Very few people know this about me but during a particularly stressful period in my life I was prone to panic attacks. They always happened late at night. Sometimes I would wake up with one. Sometimes I’d be trying to get to sleep and would be stricken. If you’ve never had one, you can’t really imagine the full body dread that comes with an attack.
In my case the first sign would be the feeling of ice cold water being poured over my head. Imagine you’re taking a nice, hot pleasant shower when someone decides to run some hot water in the kitchen. It’s that moment when the cold water hits the top of your head and drains down through your hair and covers your helpless, naked body. You can’t move. You can’t breathe. Your heart skips a beat.
Except during the panic attack, you simply can’t go back to breathing. The water doesn’t warm back up once your housemate shuts the water off again. No, sir. No breath seems deep enough. As for that skipping heart, it just keeps on racing and no matter what you do you can’t convince yourself you are not about to keel over dead that very second.
Then the pacing starts, the nervous restless leg type movements. I remember one night walking back and forth from the living room to the kitchen over and over and over again. You ARE going to die, of course. It’s just a matter of minutes. Your brain is going to explode from an aneurism or your heart that’s beating so fast right now is just going to stop or you’re going to suffocate. Take a deep breath. Take two. Try three. Pace, pace, pace. Where minutes ago you were freezing and unable to breath, now you’re sweating and hyperventilating. Should I call 9-1-1? Should I wake someone else in the house? And these are only the physical symptoms!

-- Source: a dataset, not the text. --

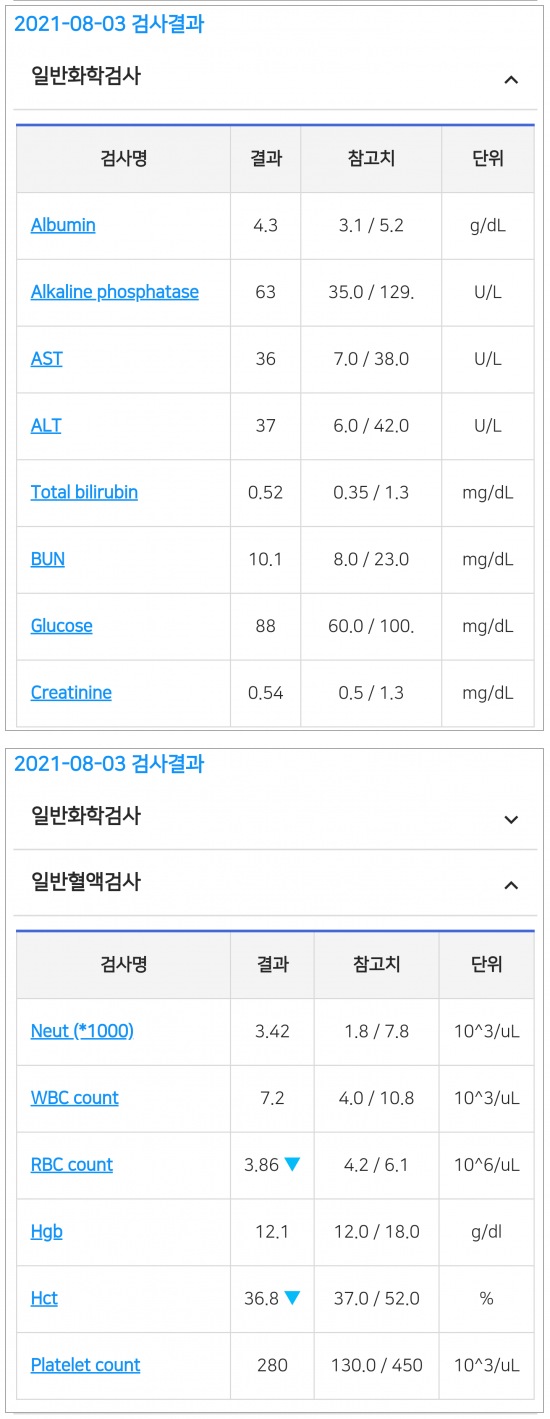550x1419 pixels.
Task: Open the Creatinine test link
Action: pyautogui.click(x=71, y=693)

Absolute, terrifying dread and feeling like you aren’t even really there anymore. This has got to be a dream. It’s not real. I’m not having a mental breakdown. Am I? I think I am. I’m going to die. I have to get out of here, run, run, run. Escape. These rooms are so small, I can’t breathe in here. Stop, just stop. Relax. Take a deep breath. Maybe if I went outside. Focus. Stop pacing. Try and make your hands stop shaking. And so it goes on and on for what seems like hours when it’s really only been ten or fifteen minutes since you first felt that icy wash of fear.
Slowly, oh so agonizingly slowly, the deep breath you take actually feels deep enough. Your heart rate eases. Your head stops swimming. The panic is subsiding. Maybe you aren’t going to bite the big one tonight. You stop pacing and sweating and shuddering and rocking. The shower warms up again and you can relax. Yawn. Go back to bed. Sleep. Unfortunately, once you’ve been subjected to one of these lovely episodes, somewhere in your brain you always fear another one coming.

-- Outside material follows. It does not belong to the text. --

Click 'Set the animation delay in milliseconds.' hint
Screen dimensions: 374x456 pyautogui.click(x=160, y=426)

I’m happy to say I’ve been panic attack free for at least three years now, probably closer to five. After the first one when I was clueless as to what was really going on, I was able to rein the whole thing in by using meditation techniques I’d learned years before. It didn’t make the onsets any easier or less sudden but it did help to make the episodes less intense and of a shorter duration. Deep breathing exercises and finding an inner focus did wonders. Instead of an hour of panic, it would only last fifteen minutes. If I was already awake when it started, chances were good I could squash the whole thing before the cold water shower even made it past my waist. And, thankfully, the stress in my life is running a lot let violently and deeply. That, more than any of my coping mechanisms, is what I believe has removed the panic attacks into a distant, horrible memory instead of a constant waking fear of when the next one will strike.
My Favorite Techniques:
Rip It To Shreds: Keep some scraps of cheap, thin fabric nearby, like cotton hankies, an old pillow case or bed sheet cut down to 2 foot X 2 foot squares, handy. With scissors, snip like cuts into the edges to get the fabric ready and easy to tear. Paper works too and would do in a pinch, but for me was not as effective. The long, pulling sound of a fabric took my hands and arms away from their urge to shake while still letting my muscles flex and release like they wanted to. The difference being, YOU are in control of it, not your panic-stricken body.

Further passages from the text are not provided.